**Problem to work on:** With the exception of the pictures, write out the data below precisely.

**Data excerpts:**
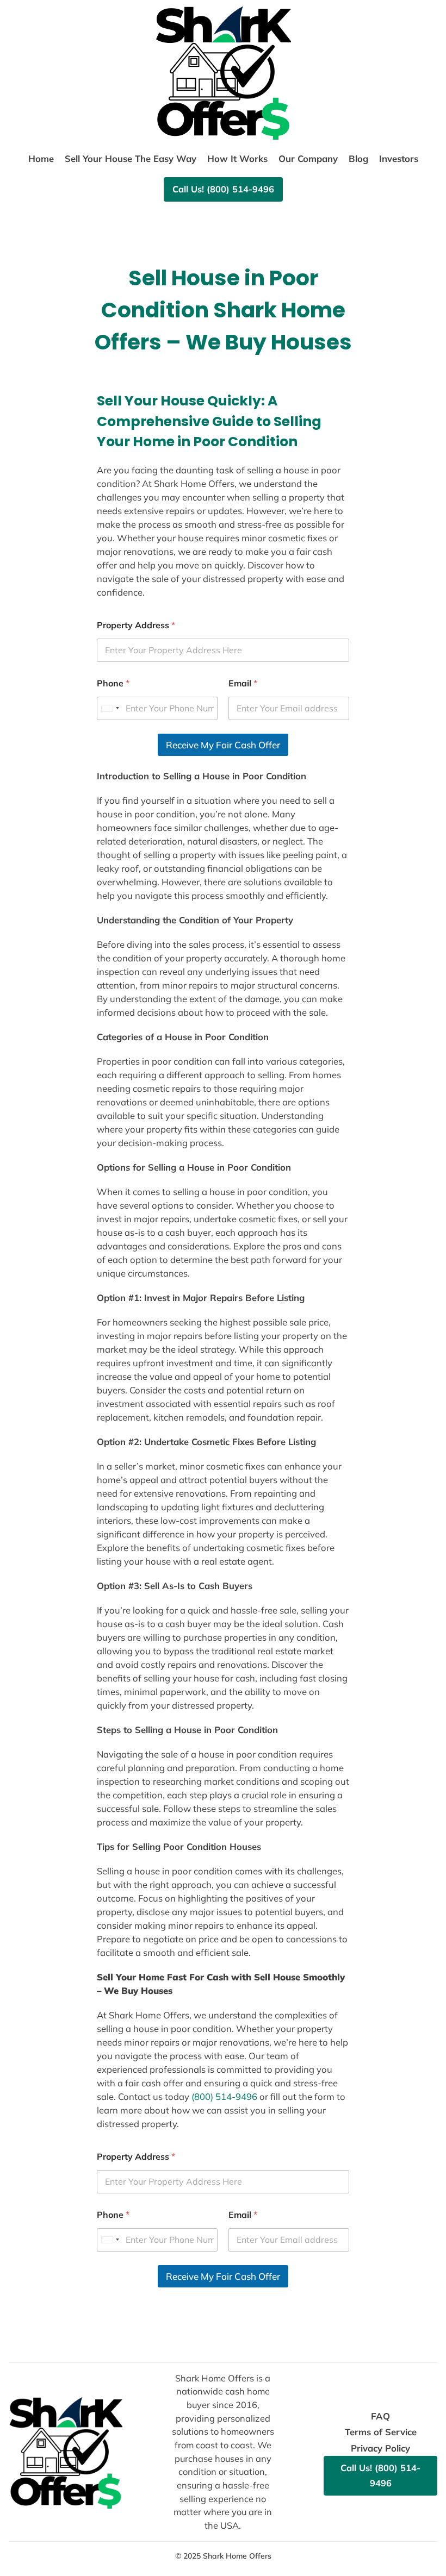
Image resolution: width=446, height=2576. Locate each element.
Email (242, 683)
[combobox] (110, 708)
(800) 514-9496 (224, 2096)
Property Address (136, 625)
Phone (113, 683)
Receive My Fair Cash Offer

**Your solution:**
Image resolution: width=446, height=2576. Locate each element.
Email (242, 683)
[combobox] (110, 708)
(800) 514-9496 (224, 2096)
Property Address (136, 625)
Phone (113, 683)
Receive My Fair Cash Offer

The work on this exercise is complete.